Dilansir dari situs Kementerian Keuangan, menurut Menkeu, berbicara tentang sumber daya alam yang diambil dari bumi dan berada dalam perekonomian Indonesia, berarti berutang kepada generasi berikutnya. Oleh karenanya, mengelola dan membangun kerangka kebijakan yang kredibel dan kuat sangat dibutuhkan.
“Menkeu akan mendukung dan bekerja sama dengan Kementerian Energi dan Sumber Daya Mineral agar kita dapat membentuk kerangka kebijakan yang sehat, akuntabel, serta bertanggung jawab bukan hanya untuk generasi sekarang, melainkan juga untuk generasi berikutnya,” tandas Menkeu.
Untuk itu, dalam konteks pembahasan industri minyak dan gas, tidak terlepas dari komitmen Indonesia terhadap perubahan iklim. Sesuai dengan Nationally Determined Contribution (NDC), Indonesia berkomitmen akan mengurangi emisi CO2 sebanyak 29% dengan upaya sendiri dan 41% dengan dukungan internasional untuk mencapai net zero emission pada 2060.

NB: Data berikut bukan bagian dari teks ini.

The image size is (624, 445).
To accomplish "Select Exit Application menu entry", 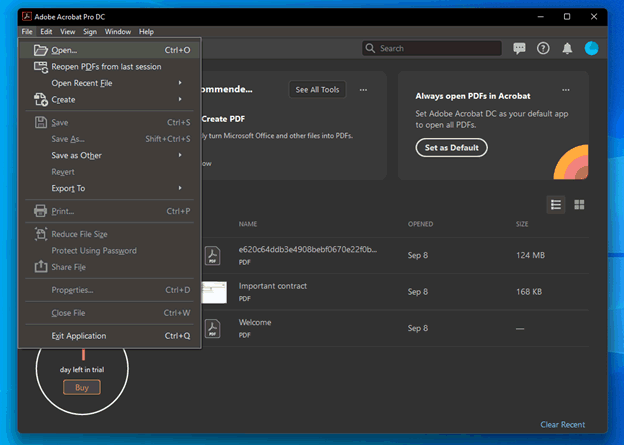I will tap(78, 336).
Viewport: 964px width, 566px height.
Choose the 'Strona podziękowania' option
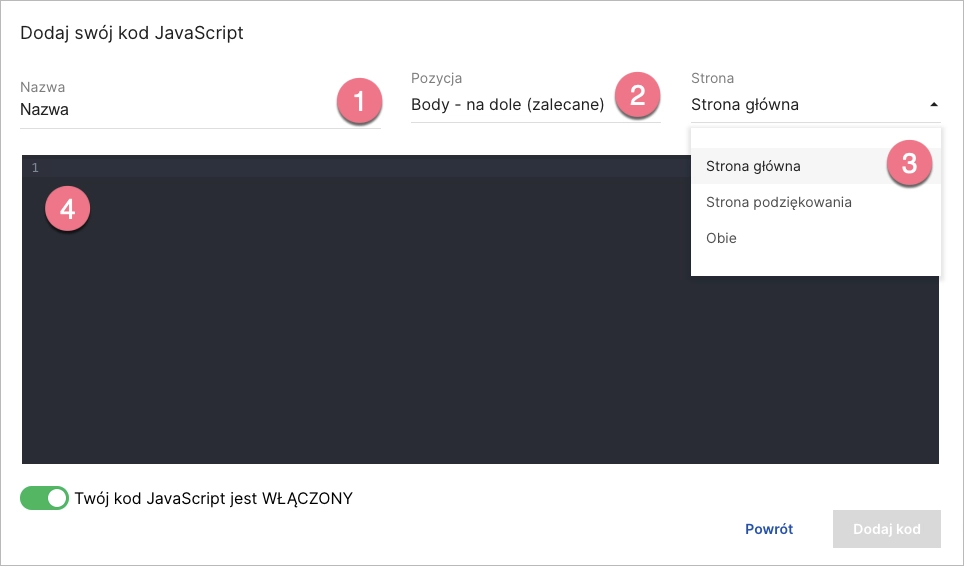[778, 202]
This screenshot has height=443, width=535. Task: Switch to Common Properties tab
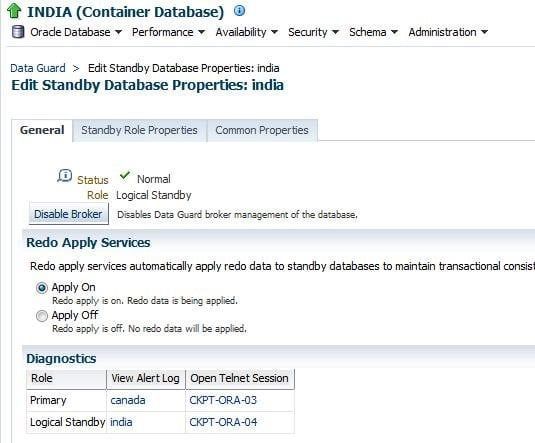pos(262,130)
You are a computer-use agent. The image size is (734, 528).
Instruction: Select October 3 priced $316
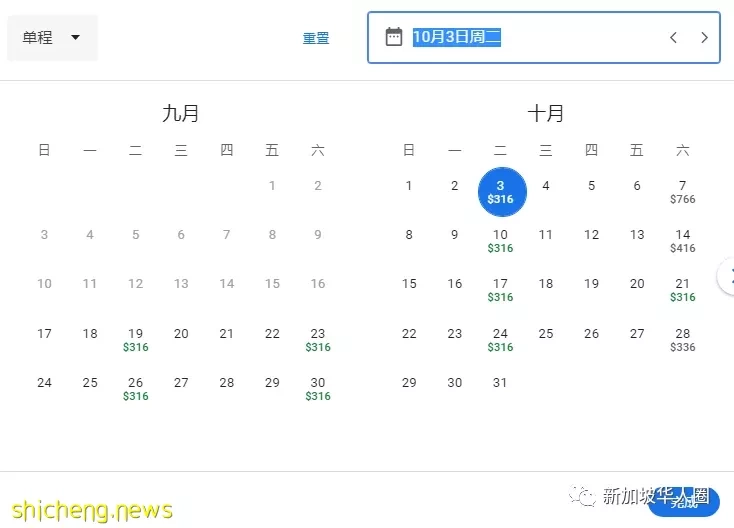[x=502, y=192]
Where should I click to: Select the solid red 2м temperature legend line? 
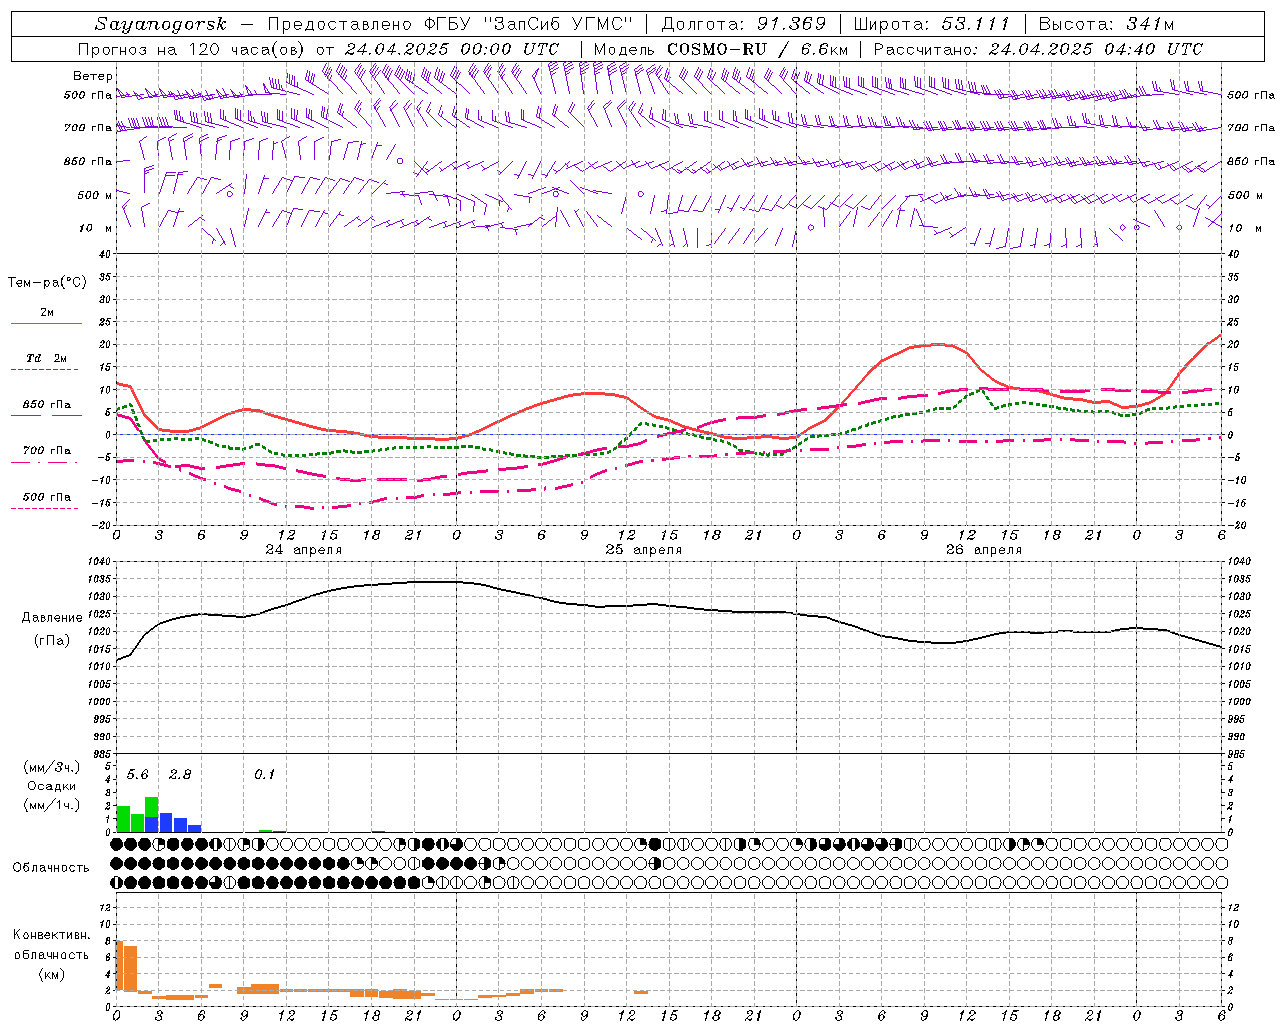click(46, 323)
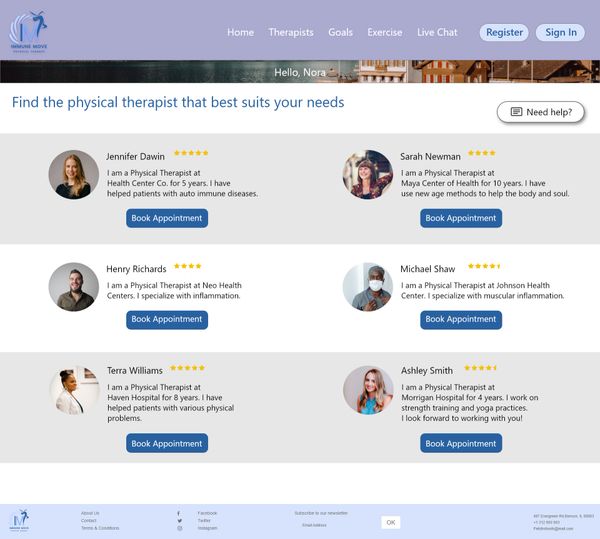Navigate to the Exercise section
The width and height of the screenshot is (600, 539).
pyautogui.click(x=385, y=32)
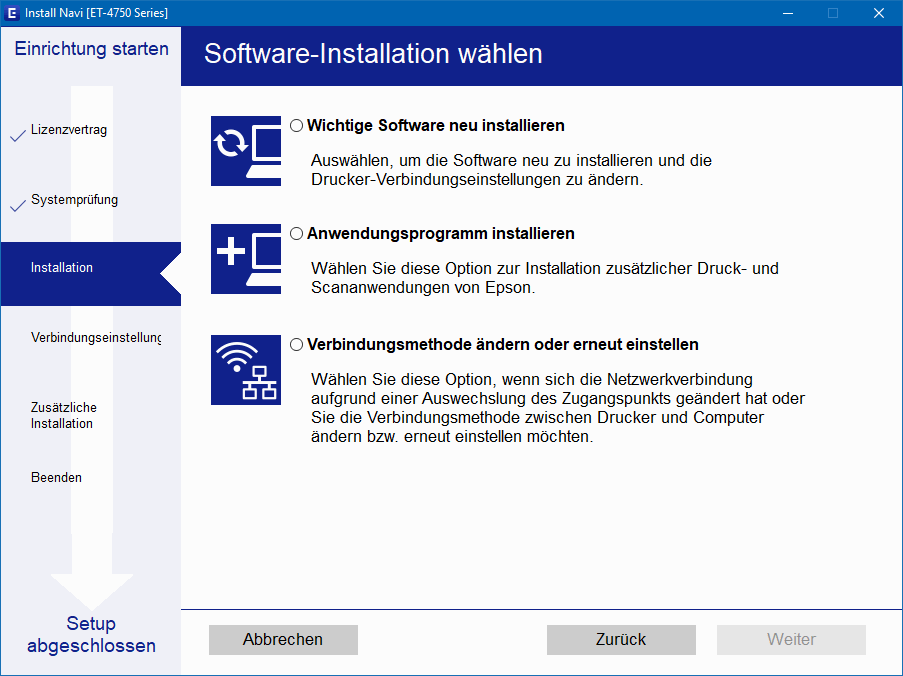
Task: Click the plus-and-monitor application install icon
Action: (x=246, y=259)
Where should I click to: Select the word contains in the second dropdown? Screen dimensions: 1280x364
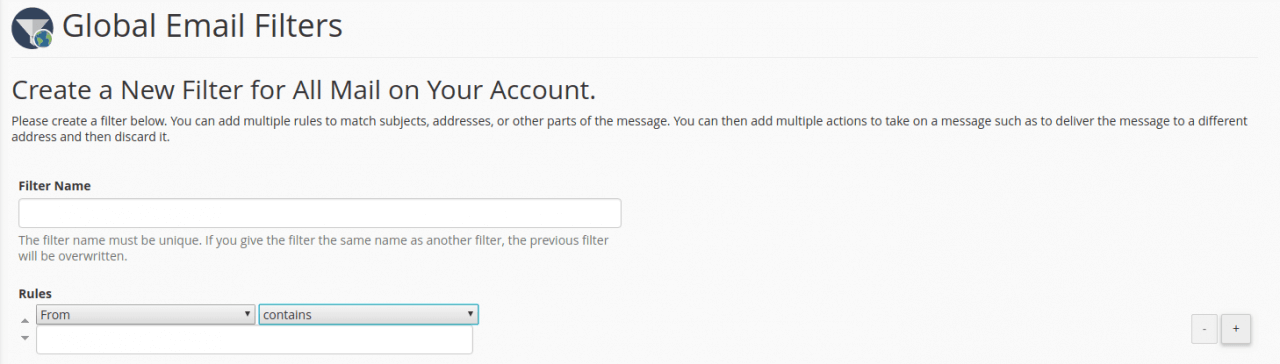pos(287,314)
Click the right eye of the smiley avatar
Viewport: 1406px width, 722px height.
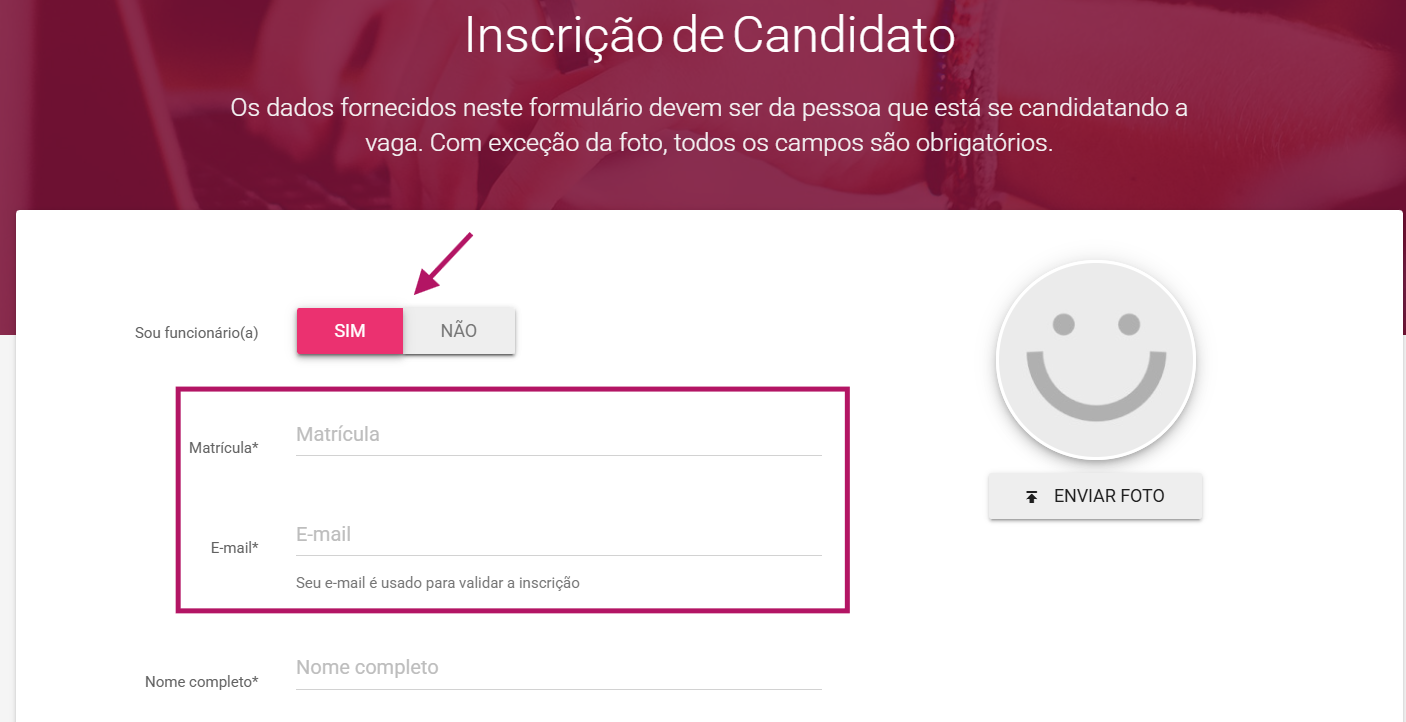tap(1129, 324)
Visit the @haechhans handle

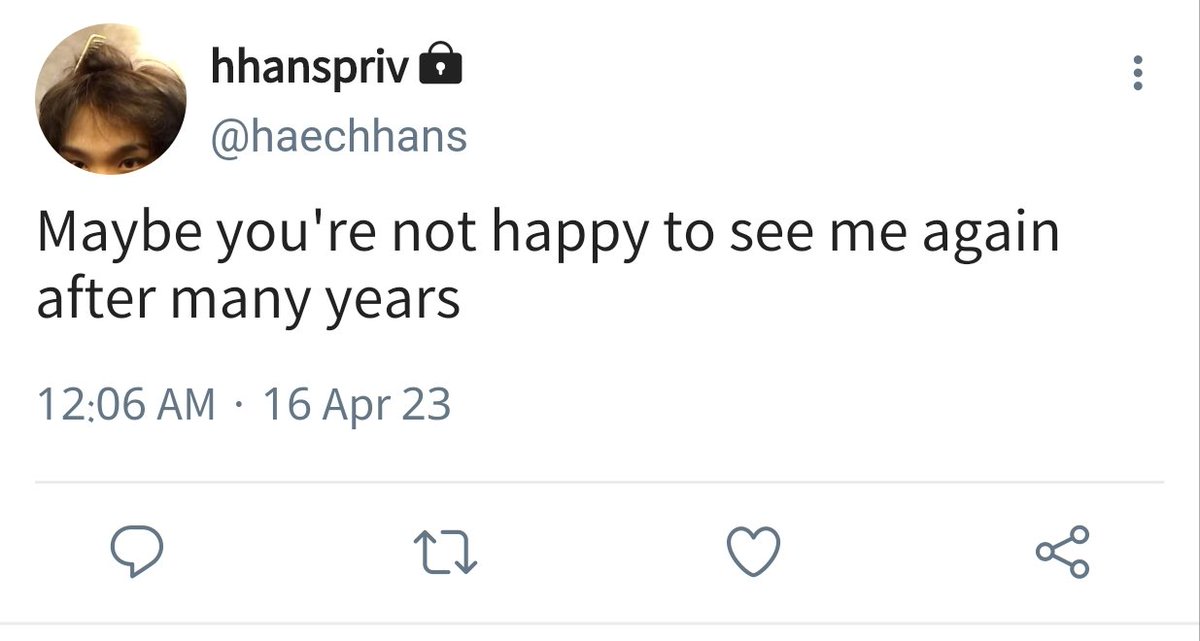tap(339, 136)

“Pencapaian ini menjadi isu yang relevan dalam konteks industri migas ini. Pertama, bagaimana kita akan meningkatkan dan memanfaatkan lebih banyak energi terbarukan. Kedua, bagaimana kita akan mengurangi penggunaan bahan bakar fosil. Ketiga, memanfaatkan teknologi untuk mengurangi emisi karbon, misalnya, dengan menerapkan carbon capture and storage,” jelas Menkeu.
Melalui Undang-Undang Harmonisasi Peraturan Perpajakan, pemerintah juga melanjutkan kebijakan terkait dengan migas, yaitu pajak karbon. Pajak karbon akan mengoptimalkan potensi sumber daya alam bahan bakar fosil, tetapi pada saat yang sama berkomitmen pada perubahan iklim. (J1)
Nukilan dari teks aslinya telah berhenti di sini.